1-Silver is a little sister of gold and when gold goes down, so will silver.
2-Several of the well known hedge funds and investors have sold off and reduced their PM holdings.
3-Silver, as an industrial metal and object of jewelry will reflect strength or weakness in the economy here and abroad.
4-Silver and gold will often follow the opposite trail of the dollar,so as dollar strengthens against other currencies, silver and gold go down.
5-In an era of free money and low interest rates one wouldexpect a continuation of silver and gold's ascent. However, markets seem to have better insight into these things than individual investors. The market obviously is taking into consideration a potential rise in interest rates and and end to the printing.
6-Many speak of inflation coming, but once again, the market is not seeing it that way.
7-Rather than a shrinking supply, the markets say there is an abundance of supply.
8-Anotherpossibility is nothing goes straight up, and this dip could merely be a correction in what will continue to be a bull market.
But if we sprinkle in the simple fact that the "markets" do not function as non-influenced true economic barometers, taking things like the Plunge Protection Team into consideration and their vested interest in keeping the metals under control, then the functionality of each one of your points becomes problematic. With central banks the world over literally spewing new currency into existence in what has been called a race to the bottom, how can we discount inflation and the ultimate impact it will have on the price of nearly everything relative to fiat? I don't think we can and thus see all of this recent price action to be stark evidence of outside manipulation to manage perception and perhaps done to also aid and extricate the court jesters from their short positions.
If there were truly unfettered or unmanaged markets and we were seeing the price action that we are witnessing then I would be greatly concerned. But I'm of the mind that this, too, shall pass. And, once the court clown and others have been allowed to exit, perhaps even taking the reverse position (and I expect that) then it may be time for the sector recovery, one in line with reality, for which we all long.
Will fiat die a long, lingering death or will it's passing be one that comes upon us in a mad rush to no value whatsoever? Unlike the 1930s in Germany and even more recently in Zimbabwe where there was no rapid information exchange, the electronic communication system of today will serve to hasten the demise of fiat in an unprecedented fashion.

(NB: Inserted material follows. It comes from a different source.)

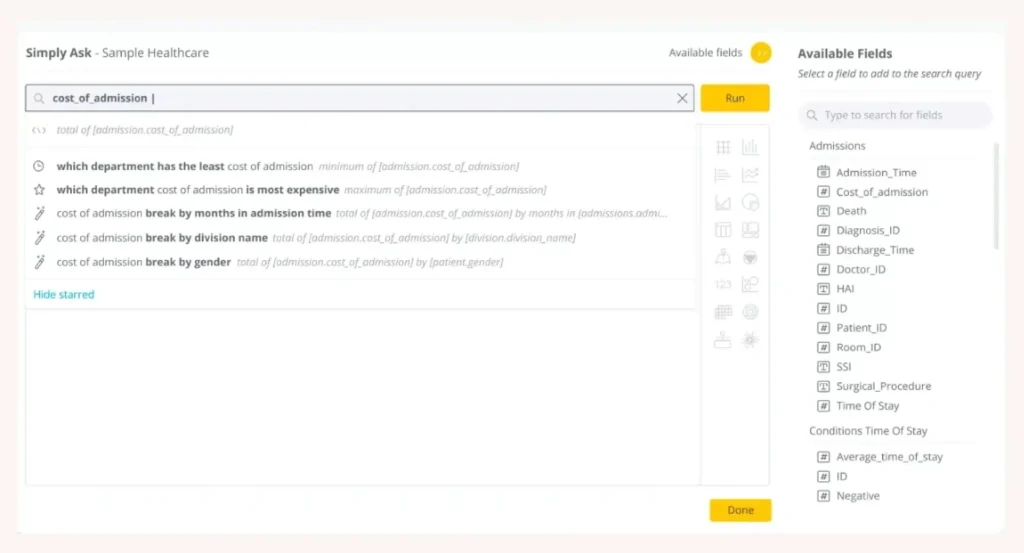The height and width of the screenshot is (553, 1024).
Task: Select the Discharge_Time field
Action: (874, 250)
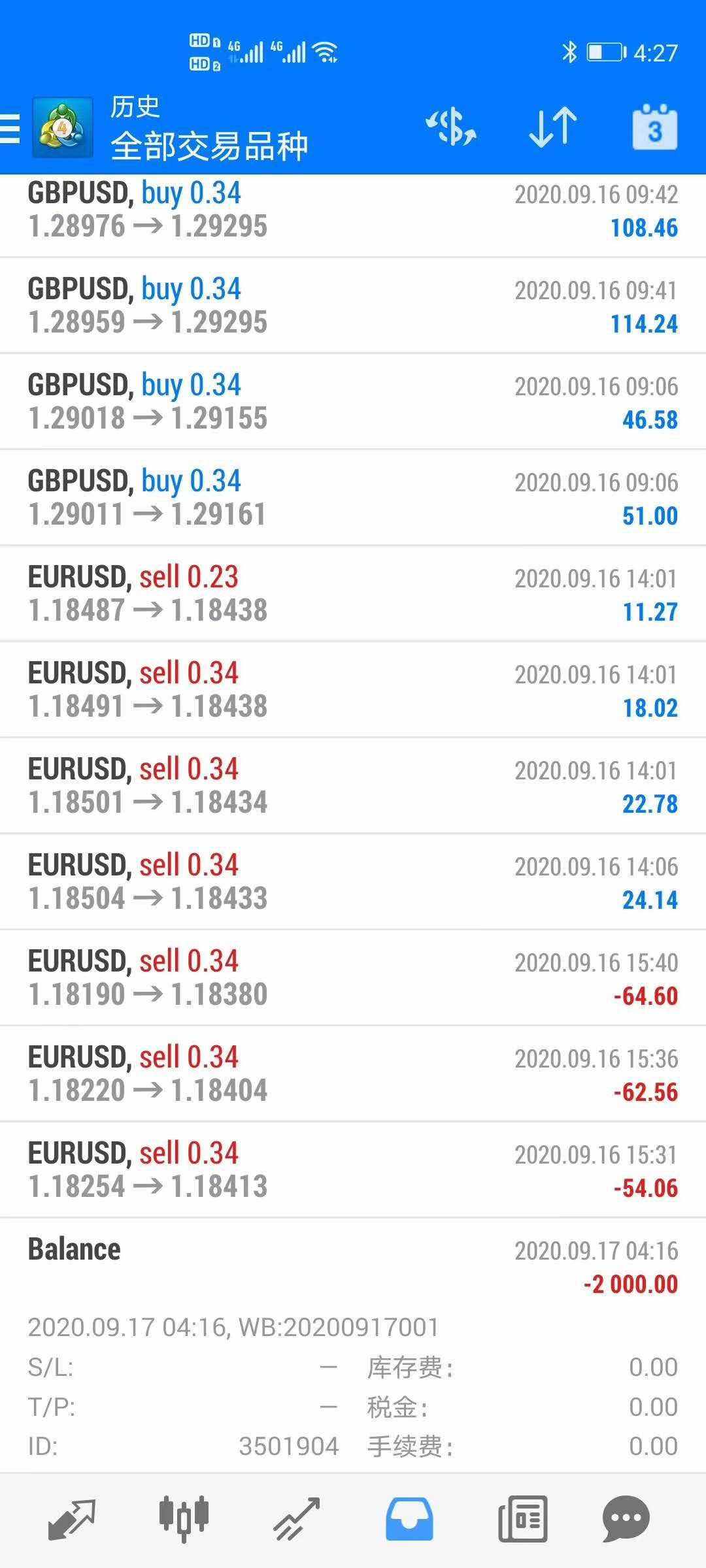
Task: Tap the MetaTrader 4 app logo
Action: 62,127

Isn't JPM still underwater in a huge way on it's insane number of short contracts for silver?
The macro situation is only worsening—a positive for silver. That would lead me to conclude that the pressure is being exerted "locally" or in a "micro" fashion. Since JPM is the primary water carrier for USGOV, INC., one could easily reach the idea that a consolidated effort to force AG prices lower to lessen the pain for JPM is underway.
But, it could simply be the wild bull market ride that precious metals investors are generally all aware of before they get into this sector.